The leader of Japan’s main opposition force, the Democratic Party, will propose that the party stand no candidates in next month’s Lower House election, and let its members run under the banner of the new party led by Tokyo Gov. Yuriko Koike, sources said Wednesday.
Seiji Maehara himself intends to stand as an independent in the Oct. 22 House of Representatives election, the sources said. He is set to formally propose the idea to party lawmakers on Thursday.
The move may end up splitting up the Democratic Party, which has been facing declining public support and an exodus of lawmakers to Koike’s camp.
The establishment this week of Kibo no To (Party of Hope) by Tokyo’s popular governor has shaken up Japan’s political scene just ahead of the Lower House race. Like the Democratic Party, the new “reform-minded conservative party” aims to take seats from Prime Minister Shinzo Abe’s Liberal Democratic Party, which has ruled Japan throughout most of the postwar era.
Abe is expected to dissolve the Lower House on Thursday, with official election campaigning to start on Oct. 10.
Maehara’s decision apparently reflects concerns that the fielding of rival candidates by both parties would split, and therefore weaken, the anti-LDP vote. It also gives him a way out of having to manage fractures within the Democratic Party.
“We will bring an end to the Abe administration, whatever we have to come up with,” Maehara said Wednesday at a party-related meeting in Sendai.
“Opposition parties can’t win elections when they’re all split up,” he said.
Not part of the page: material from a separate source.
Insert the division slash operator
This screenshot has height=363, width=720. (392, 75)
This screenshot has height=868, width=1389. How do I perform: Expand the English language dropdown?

With less than a month until election day, Koike’s party had been planning to field only around 100 candidates nationwide. The influx of Democratic Party members will allow it to compete with ruling coalition candidates in more electoral districts than it could on its own.
But the mass import risks fueling perceptions that the new party could take on the same qualities that made the Democratic Party flounder.
And it remains to be seen whether Koike is willing to take on all those who want to run with her.
Sources close to the governor said she has signaled that she intends to treat the newcomers differently from those who defected from the Democratic Party earlier to help her found the new party.
“I won’t (take them all on) in one go. … I’ll sift through them,” the sources quoted her as telling her inner circle.
Publicly, Koike denied Wednesday that her party has any position on what the Democratic Party should do.
“It’s up to them to decide what action they will take,” she said after a plenary session of the Tokyo Metropolitan Assembly.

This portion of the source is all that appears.